§ **Goal of the exercise**
Rewrite the rows from the line containing "Click the orange License Status warning icon" through the line containing "(x=541, y=196)", replacing "orange" with "red" and changing nothing else. Return only those lines, without the pictures.

§ **Input material**
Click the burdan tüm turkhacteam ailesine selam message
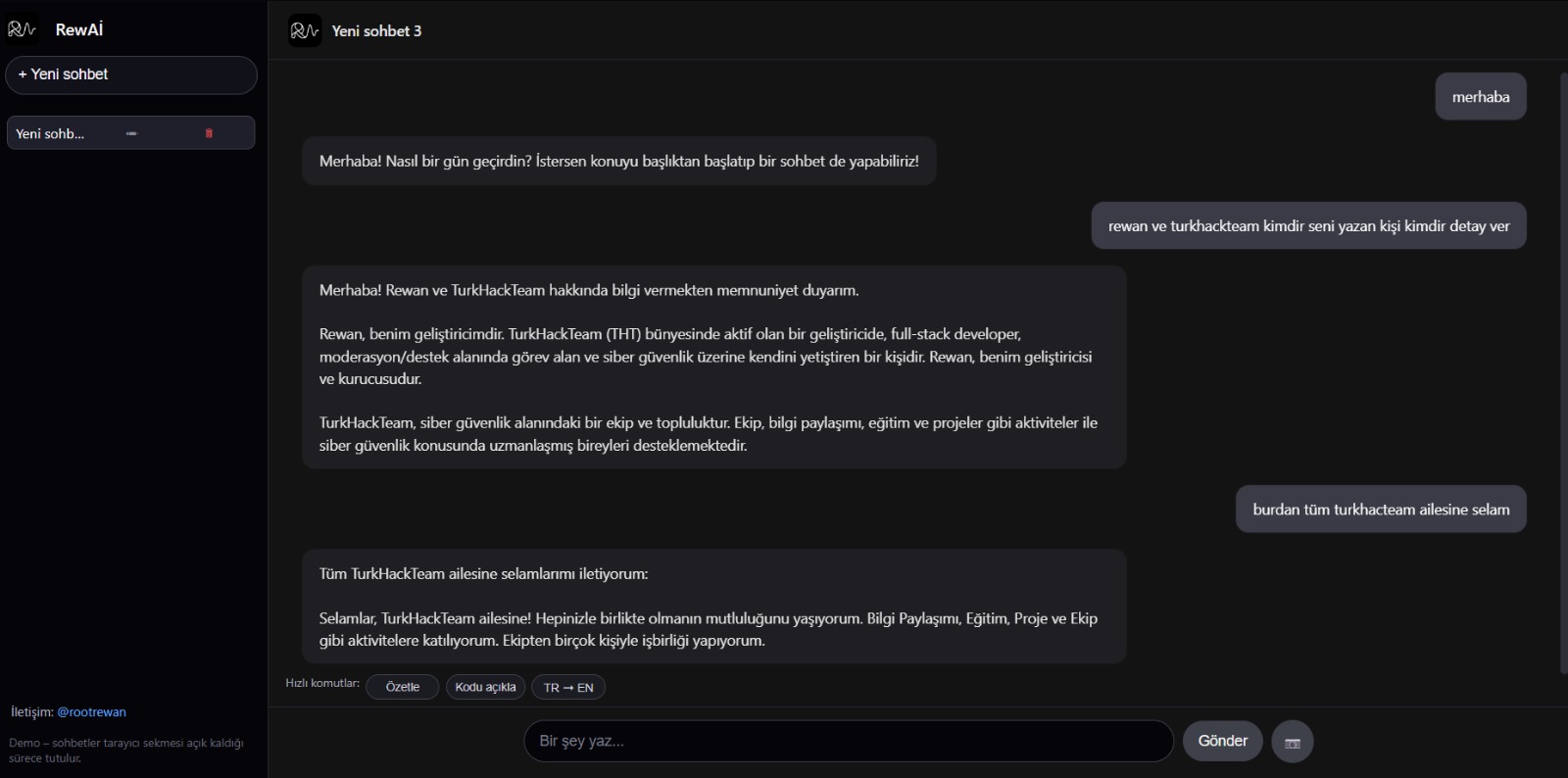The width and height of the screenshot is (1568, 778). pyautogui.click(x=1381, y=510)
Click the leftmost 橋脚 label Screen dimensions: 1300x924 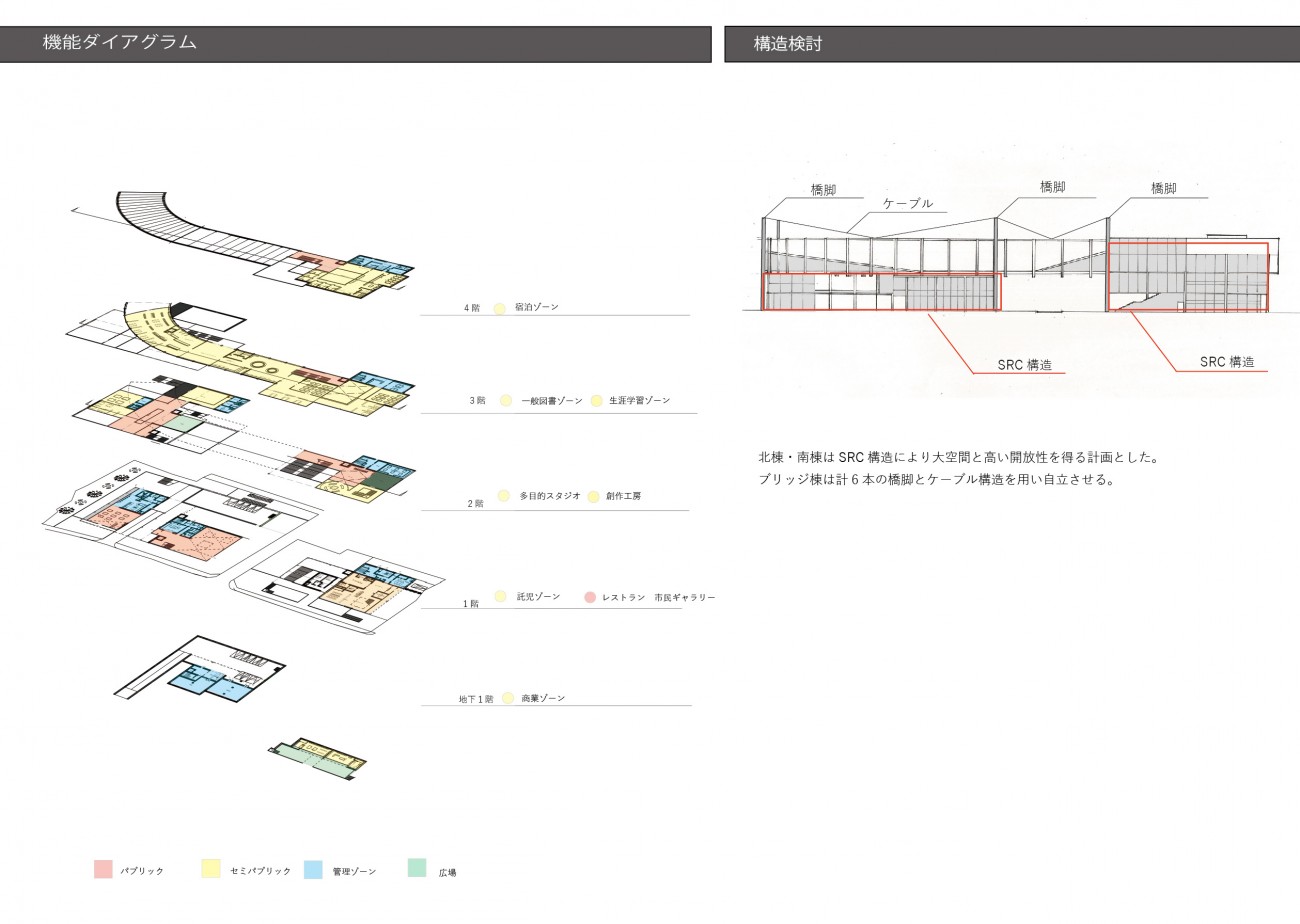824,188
* * *
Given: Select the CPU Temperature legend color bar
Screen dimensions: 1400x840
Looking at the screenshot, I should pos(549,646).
* * *
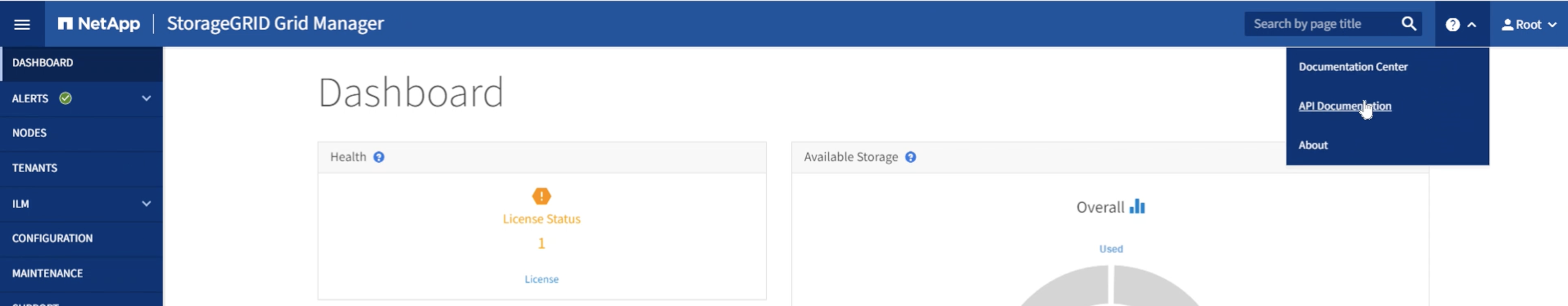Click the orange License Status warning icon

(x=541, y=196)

§ **Exercise result**
Click the red License Status warning icon

(x=541, y=196)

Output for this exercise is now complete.